Frash (Tamarix aphylla /articulata)
Frash is a native of arid zone. It cannot tolerate over-head or side shade and is a frost hardy species. It does not grow well in “dab” area as it cannot withstand root competition. On account of its adaptability to relatively poor, saline soils and xerophytes requirements, frash has generally been cultivated from cuttings on high lying grounds, sandy and ‘kallar’ soils. The results in severely ‘kallar’ affected areas, probably due to bad aeration have not been encouraging. Its timbers is used in decorative furniture, toys etc. Its firewood is considered inferior.
Bakain (Melia azedarach)
It has been tried in both the main plantations of Depalpur and Arifwala in the past, but its remanents at present are rare. It is fast growing species and grows satisfactorily in well-drained alkali free soils having adequate water supply. 
It tolerates shade in the early stages and is fairly drought and frost resistant in the irrigated plantations. It has a shallow root system but is fairly wind-firm. 

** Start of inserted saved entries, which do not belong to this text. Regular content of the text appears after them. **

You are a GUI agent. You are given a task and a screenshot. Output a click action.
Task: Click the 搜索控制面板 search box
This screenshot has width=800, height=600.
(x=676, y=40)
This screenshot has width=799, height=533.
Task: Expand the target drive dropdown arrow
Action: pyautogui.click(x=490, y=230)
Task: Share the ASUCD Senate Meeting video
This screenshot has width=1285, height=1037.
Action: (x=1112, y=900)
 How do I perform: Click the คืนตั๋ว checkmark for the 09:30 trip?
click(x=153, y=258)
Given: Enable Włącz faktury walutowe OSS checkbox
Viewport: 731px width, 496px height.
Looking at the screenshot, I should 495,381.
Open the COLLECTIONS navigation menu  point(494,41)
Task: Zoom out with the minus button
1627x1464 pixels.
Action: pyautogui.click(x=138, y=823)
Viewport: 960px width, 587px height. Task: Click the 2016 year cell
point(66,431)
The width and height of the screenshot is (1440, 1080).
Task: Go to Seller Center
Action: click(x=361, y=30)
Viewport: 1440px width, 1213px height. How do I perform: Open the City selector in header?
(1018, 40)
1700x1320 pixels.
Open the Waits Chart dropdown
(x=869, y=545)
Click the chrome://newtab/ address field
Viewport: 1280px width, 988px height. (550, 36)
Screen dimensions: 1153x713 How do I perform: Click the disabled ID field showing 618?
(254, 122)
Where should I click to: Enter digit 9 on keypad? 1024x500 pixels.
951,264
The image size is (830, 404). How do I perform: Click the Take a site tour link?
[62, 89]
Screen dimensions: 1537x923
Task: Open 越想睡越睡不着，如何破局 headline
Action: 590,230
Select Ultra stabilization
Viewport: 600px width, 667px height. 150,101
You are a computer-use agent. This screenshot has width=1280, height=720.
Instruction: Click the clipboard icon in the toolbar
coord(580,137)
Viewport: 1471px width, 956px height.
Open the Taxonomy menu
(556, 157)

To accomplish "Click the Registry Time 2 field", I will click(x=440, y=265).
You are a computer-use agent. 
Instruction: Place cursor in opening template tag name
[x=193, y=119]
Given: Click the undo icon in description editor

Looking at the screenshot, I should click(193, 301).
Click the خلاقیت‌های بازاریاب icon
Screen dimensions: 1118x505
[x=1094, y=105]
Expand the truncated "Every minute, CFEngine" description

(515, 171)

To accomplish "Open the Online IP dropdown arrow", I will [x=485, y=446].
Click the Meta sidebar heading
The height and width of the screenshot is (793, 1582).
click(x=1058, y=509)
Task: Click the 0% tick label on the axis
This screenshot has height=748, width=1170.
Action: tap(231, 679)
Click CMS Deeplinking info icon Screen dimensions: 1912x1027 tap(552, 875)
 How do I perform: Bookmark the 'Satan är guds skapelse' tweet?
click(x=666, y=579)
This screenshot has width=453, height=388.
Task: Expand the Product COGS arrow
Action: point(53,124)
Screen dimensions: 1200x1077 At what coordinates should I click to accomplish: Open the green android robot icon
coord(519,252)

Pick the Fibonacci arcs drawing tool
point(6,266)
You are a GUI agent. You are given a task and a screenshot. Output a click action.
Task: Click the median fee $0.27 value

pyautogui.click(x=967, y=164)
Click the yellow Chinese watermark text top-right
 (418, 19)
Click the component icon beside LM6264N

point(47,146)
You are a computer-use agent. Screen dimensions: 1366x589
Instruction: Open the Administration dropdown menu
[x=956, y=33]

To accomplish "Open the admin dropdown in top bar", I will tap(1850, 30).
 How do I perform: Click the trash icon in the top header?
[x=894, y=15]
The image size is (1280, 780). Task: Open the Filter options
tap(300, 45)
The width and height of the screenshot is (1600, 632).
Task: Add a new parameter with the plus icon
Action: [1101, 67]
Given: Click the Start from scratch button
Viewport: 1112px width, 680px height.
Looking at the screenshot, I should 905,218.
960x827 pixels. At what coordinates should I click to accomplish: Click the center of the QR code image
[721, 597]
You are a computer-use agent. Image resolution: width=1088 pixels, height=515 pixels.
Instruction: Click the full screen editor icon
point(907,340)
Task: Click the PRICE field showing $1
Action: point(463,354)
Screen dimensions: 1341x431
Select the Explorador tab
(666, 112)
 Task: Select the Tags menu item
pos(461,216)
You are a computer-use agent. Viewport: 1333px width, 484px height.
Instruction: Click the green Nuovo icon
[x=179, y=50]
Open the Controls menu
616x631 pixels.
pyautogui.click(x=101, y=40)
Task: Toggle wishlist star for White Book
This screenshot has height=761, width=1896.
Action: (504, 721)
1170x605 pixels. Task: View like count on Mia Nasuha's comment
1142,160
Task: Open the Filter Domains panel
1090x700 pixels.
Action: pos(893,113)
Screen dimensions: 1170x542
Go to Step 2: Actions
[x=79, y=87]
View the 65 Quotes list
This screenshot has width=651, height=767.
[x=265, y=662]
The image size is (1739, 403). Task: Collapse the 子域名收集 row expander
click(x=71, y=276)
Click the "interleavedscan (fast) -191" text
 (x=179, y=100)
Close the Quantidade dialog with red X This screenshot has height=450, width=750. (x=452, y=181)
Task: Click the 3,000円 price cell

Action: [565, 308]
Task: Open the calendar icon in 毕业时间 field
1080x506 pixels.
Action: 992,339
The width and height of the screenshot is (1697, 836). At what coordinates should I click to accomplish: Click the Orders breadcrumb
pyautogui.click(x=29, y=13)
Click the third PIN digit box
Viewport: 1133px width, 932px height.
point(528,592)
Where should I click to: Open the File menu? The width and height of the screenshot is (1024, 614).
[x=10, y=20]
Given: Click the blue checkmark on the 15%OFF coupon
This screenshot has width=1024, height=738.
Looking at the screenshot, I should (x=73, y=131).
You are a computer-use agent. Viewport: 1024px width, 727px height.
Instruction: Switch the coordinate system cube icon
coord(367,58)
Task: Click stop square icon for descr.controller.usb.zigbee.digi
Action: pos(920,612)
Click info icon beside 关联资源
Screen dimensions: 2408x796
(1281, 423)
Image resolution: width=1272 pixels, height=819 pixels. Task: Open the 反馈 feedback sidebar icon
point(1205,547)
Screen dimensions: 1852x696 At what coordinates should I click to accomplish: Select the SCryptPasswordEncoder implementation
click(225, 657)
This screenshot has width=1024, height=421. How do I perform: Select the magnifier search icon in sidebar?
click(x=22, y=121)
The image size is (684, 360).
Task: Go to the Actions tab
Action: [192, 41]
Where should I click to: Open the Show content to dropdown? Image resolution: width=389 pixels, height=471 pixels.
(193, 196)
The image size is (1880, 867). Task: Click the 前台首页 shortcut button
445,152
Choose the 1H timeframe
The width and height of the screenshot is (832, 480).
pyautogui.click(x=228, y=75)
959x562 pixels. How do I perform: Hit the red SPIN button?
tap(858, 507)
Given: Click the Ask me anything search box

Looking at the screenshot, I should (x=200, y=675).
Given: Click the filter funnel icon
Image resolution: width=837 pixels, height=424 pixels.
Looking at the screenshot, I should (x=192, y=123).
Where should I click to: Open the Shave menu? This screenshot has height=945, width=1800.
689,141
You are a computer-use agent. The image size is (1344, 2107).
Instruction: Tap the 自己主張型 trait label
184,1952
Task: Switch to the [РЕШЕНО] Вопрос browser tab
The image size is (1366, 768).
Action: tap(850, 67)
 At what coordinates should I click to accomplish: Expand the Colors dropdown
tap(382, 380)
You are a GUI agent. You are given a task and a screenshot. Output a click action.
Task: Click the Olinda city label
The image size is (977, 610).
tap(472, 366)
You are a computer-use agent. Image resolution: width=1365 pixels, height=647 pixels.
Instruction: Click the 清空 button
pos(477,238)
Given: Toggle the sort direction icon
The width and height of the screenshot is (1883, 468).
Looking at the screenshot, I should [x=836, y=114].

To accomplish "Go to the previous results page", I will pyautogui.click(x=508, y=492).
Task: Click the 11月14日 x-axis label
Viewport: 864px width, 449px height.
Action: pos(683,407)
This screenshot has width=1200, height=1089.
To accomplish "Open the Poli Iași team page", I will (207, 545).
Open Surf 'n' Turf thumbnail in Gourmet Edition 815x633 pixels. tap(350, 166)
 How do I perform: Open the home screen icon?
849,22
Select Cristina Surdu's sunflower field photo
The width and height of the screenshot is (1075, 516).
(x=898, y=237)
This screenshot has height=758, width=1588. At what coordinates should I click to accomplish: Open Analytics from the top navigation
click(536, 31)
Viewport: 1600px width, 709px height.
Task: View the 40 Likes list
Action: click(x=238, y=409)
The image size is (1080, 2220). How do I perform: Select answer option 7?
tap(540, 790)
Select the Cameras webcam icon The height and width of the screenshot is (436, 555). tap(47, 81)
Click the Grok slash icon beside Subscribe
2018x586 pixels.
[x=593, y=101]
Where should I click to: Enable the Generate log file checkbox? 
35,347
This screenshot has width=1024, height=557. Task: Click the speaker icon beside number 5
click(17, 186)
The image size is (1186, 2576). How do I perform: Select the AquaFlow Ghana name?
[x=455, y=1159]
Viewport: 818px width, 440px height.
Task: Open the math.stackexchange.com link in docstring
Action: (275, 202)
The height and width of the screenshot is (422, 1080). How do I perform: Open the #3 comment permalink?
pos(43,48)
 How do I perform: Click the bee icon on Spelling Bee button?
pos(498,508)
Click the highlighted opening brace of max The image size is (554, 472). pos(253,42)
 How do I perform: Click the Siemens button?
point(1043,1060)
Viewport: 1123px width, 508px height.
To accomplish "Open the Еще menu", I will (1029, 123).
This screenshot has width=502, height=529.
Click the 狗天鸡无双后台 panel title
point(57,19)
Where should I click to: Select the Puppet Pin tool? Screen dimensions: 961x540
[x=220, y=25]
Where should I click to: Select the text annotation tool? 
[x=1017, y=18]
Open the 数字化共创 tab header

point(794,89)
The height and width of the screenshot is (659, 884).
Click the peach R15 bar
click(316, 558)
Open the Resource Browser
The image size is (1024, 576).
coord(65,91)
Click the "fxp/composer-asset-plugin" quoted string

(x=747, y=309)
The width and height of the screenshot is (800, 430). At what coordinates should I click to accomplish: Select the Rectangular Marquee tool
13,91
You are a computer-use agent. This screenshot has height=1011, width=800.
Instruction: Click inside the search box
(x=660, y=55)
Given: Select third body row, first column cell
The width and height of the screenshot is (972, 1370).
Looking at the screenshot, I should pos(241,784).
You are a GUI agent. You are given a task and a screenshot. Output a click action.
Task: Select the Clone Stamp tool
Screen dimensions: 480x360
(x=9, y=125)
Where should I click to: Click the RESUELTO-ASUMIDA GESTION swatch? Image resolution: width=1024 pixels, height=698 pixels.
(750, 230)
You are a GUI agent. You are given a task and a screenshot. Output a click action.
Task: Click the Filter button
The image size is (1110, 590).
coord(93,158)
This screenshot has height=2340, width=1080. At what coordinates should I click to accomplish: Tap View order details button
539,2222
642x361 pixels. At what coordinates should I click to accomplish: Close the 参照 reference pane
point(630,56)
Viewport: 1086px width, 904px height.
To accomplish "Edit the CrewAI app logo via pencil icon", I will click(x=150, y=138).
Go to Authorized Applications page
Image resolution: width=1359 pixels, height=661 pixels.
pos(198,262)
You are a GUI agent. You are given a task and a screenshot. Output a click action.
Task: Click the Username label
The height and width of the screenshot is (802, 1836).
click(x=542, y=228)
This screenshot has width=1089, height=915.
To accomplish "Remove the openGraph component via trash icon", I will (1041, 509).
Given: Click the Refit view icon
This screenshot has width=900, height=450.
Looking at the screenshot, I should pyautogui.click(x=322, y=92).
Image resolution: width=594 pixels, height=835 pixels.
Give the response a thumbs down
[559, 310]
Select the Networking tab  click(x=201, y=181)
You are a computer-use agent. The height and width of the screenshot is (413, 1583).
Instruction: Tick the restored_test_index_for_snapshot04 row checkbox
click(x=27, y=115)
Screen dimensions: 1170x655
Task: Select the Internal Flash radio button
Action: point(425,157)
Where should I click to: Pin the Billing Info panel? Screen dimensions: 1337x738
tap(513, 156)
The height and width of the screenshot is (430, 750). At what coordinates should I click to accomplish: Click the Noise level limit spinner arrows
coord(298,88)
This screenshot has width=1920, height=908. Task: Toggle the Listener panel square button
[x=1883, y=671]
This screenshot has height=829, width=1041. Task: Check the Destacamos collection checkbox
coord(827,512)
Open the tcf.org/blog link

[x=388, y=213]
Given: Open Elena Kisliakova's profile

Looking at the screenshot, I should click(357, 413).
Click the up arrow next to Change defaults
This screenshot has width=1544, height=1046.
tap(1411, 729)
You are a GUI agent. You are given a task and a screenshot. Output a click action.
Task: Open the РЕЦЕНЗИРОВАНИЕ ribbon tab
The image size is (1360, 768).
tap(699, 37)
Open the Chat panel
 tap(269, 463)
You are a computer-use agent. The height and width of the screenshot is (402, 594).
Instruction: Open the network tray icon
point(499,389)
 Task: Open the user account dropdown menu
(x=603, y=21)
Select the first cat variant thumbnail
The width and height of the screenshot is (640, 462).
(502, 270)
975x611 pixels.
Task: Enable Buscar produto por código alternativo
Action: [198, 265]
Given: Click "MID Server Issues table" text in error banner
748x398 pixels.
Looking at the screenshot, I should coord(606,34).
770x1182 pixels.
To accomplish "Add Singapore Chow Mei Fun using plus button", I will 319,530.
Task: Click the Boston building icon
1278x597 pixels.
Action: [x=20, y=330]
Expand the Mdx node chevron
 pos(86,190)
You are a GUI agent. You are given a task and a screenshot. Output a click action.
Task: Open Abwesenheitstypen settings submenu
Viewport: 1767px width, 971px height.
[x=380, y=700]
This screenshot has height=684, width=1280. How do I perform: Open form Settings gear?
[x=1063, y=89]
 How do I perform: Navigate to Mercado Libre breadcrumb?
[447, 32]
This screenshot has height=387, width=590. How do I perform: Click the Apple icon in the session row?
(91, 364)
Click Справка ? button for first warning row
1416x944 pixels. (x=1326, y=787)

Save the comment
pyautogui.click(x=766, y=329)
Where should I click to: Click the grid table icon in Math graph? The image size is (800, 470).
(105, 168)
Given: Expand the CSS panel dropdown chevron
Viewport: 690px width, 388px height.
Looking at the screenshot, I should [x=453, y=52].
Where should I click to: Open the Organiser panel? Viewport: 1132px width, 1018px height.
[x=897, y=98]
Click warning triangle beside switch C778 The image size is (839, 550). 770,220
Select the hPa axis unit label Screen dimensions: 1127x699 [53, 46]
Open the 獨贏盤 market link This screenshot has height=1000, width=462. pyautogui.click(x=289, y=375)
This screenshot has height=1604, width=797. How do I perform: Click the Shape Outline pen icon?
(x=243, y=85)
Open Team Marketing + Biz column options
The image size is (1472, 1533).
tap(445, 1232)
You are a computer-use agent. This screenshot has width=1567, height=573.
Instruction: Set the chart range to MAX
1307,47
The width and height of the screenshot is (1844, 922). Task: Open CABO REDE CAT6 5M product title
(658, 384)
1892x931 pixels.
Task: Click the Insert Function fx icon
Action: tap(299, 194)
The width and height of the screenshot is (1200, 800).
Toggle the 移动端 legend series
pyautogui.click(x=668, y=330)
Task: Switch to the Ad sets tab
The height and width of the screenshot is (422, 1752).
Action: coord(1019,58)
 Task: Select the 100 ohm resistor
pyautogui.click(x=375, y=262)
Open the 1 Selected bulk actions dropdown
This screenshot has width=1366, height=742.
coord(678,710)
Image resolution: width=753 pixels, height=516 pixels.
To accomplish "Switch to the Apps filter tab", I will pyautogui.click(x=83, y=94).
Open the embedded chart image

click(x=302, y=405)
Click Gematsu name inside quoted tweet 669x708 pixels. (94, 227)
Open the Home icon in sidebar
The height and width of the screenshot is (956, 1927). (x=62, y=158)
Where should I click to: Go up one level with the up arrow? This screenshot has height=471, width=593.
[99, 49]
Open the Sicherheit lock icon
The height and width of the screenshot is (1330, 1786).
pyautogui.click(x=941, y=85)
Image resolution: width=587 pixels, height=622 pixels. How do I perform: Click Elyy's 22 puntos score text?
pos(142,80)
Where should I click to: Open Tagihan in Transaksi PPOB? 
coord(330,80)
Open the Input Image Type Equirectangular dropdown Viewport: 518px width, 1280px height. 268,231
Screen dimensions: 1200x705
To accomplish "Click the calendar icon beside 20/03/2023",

It naturally reproduces by seed and root-suckers. Its artificial propagations is obtained through seed, root suckers and root-shoot cuttings. It yields useful timber which is considered immune to insect attacks but like mulberry, it is vulnerable to porcupine attack.Its uses are fodder,ornamental,timber,construction,agriculture implements ,boxes and packing crates,sports equipment ,veneer, and plywood, and medicinal ( flowers and leaves as poutics for the headaches,juice of leaves as an anthelmintic and diuretic).
Semal (Bombax cieba)
Semal is generally planted along mains, khals and passels. It is fast growing and strong light demanding species. It possesses a well developed root system and basal buttresses in old trees make them highly wind-firm, but this large voluminous tree specially in early age is frost tender and susceptible to porcupine attack. 
It is cultivated in the irrigated plantations mainly through root-shoot cuttings obtained from nurseries. Its soil requirements are similar to those of shisham and mulberry. Due to multipurpose use of its soft timber it has acquired the status of a much demanded, valuable industrial tree. 
Siris (Albizzia lebbek)
A large deciduous tree that has been used for Afforestation in the past but it could not succeed as a forest crop. At present, siris trees exist here and there in the plantation. It can grow in salt-ridden areas if water supply is adequate. Its heart wood is good for furniture, cane crushers and oil mills, but its firewood is not liked much. 
Ber (Zizyphus mauritiana)
This thorny species due to its lesser water requirements had tried in the past in blank,dry and high areas but has failed to establish itself as a forest crop. Its scattered trees are met with in many compartments.Its uses are fuel,charcoal,agricultural implements and fruit.
Jand (Prosopis cineraria)
It is an indigenous trees of arid zone. It grows well on stable sites and is found scattered throughout the plantation. It generally regenerates from coppice, but can also be propagated from seed and suckers. Nursery grown saplings have given remarkable results. It produces excellent fuelwood, and rustic timber.